> Records for this exercise
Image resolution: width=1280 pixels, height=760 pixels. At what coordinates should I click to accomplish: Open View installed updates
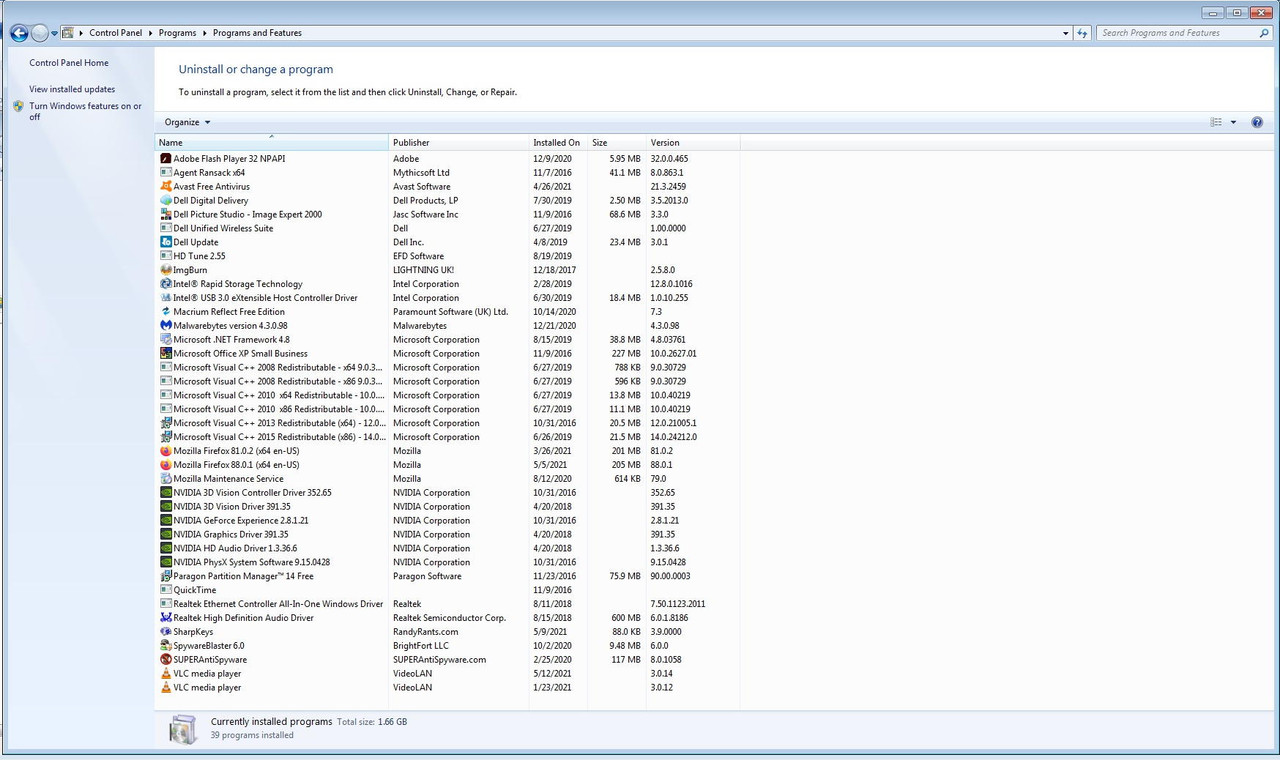[74, 89]
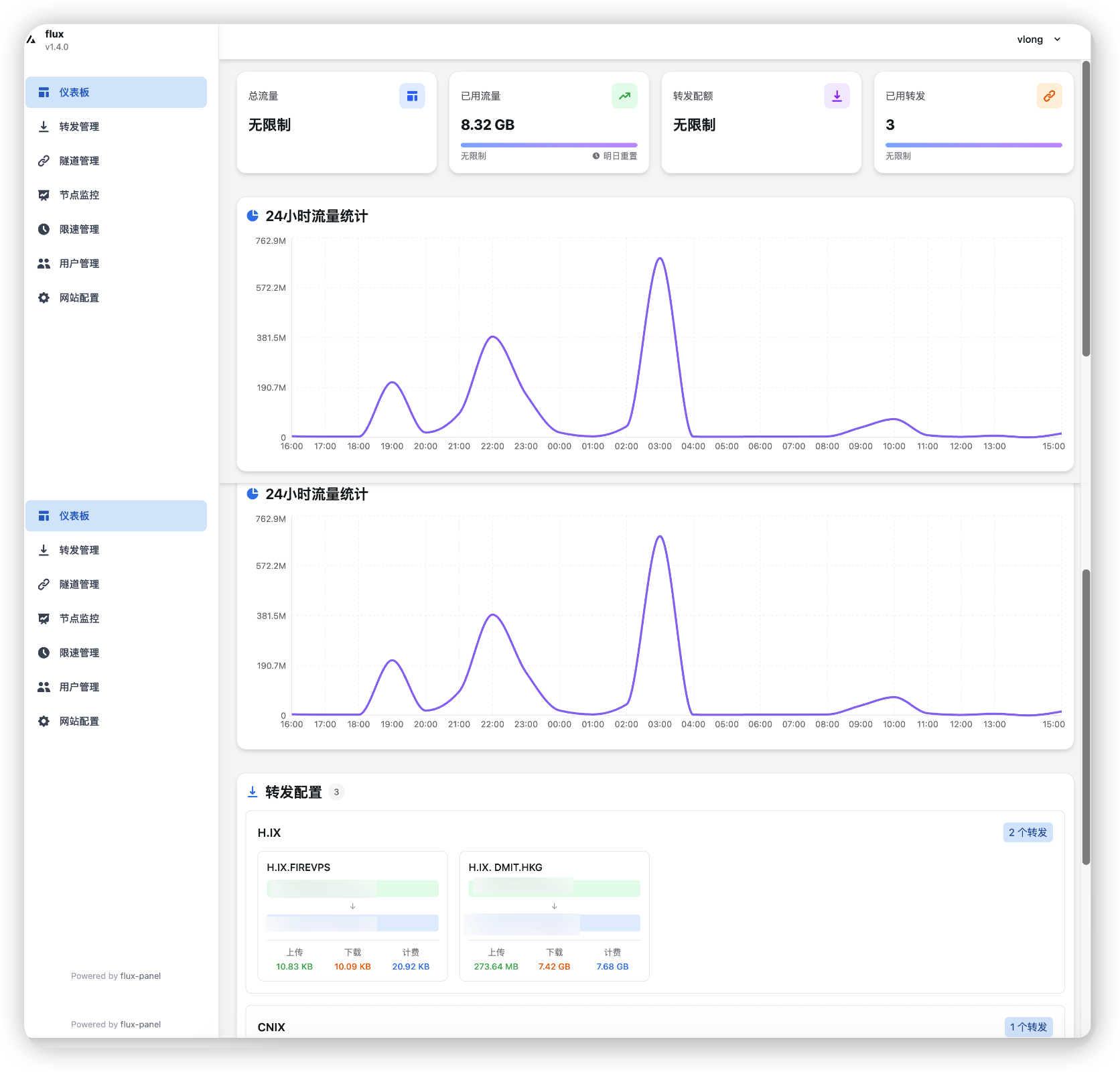This screenshot has width=1120, height=1072.
Task: Open 网站配置 in the lower sidebar menu
Action: 79,721
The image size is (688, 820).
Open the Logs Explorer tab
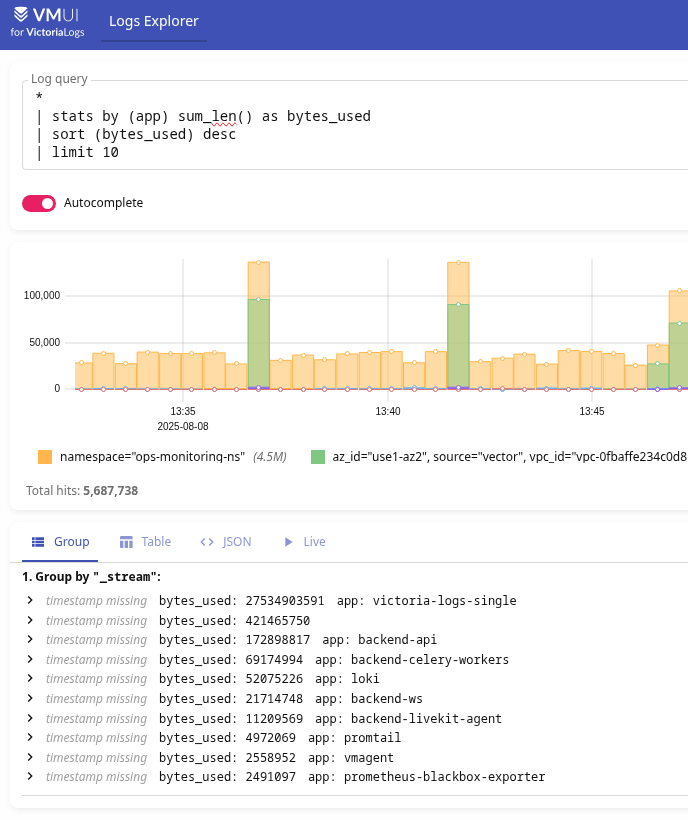click(154, 21)
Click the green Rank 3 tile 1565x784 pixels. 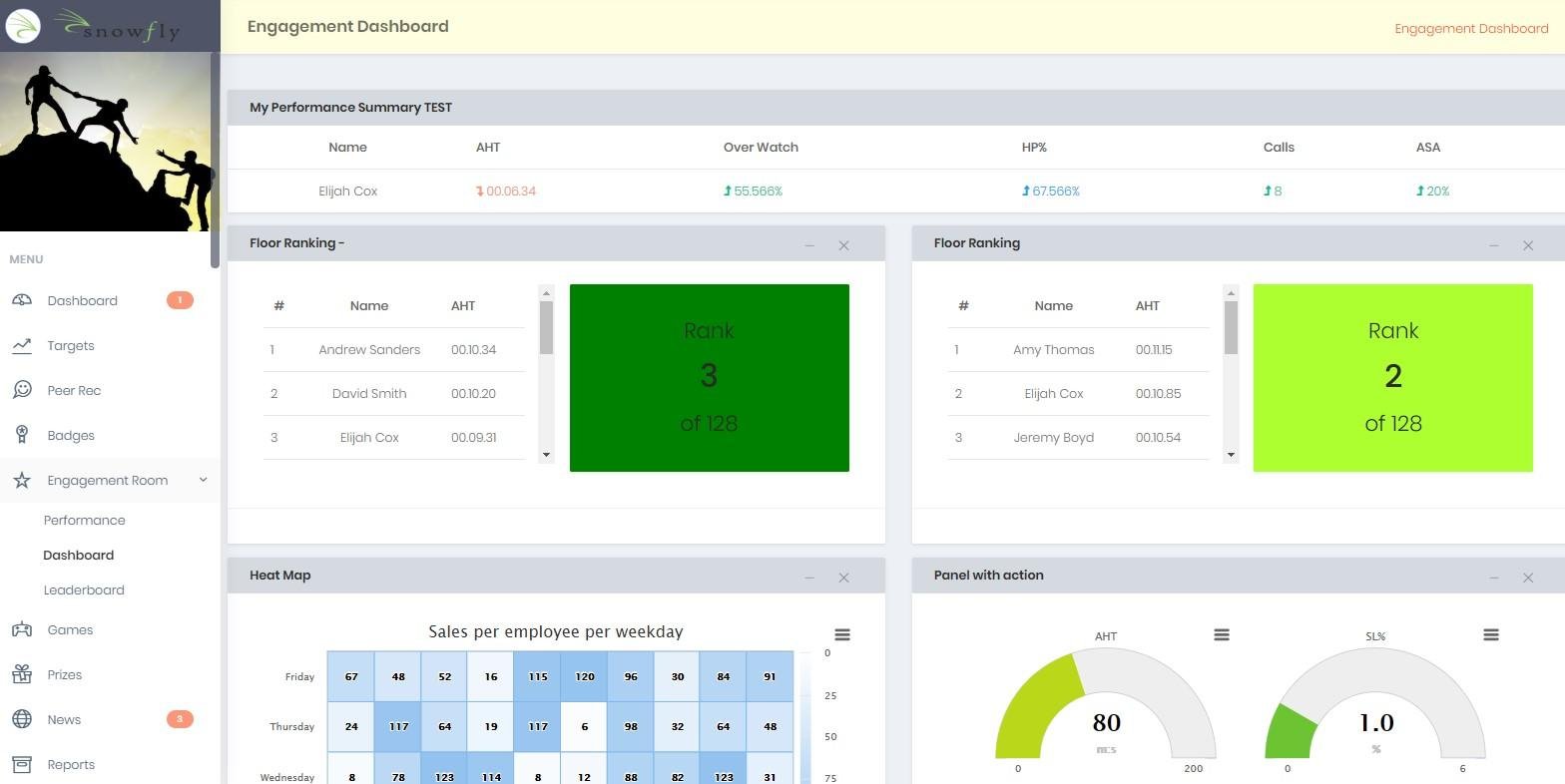click(x=709, y=377)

> What you need to do
Print only the lines from the first line of the data above through the one containing "The image size is (688, 820).", exactly as they are, with pictures omitted.

> Answer to this problem
Image resolution: width=1280 pixels, height=760 pixels. At what coordinates should I click to accomplish: Open View installed updates
[74, 89]
This screenshot has width=1120, height=1072.
Task: Open 网站配置 in the lower sidebar menu
Action: 79,721
The image size is (688, 820).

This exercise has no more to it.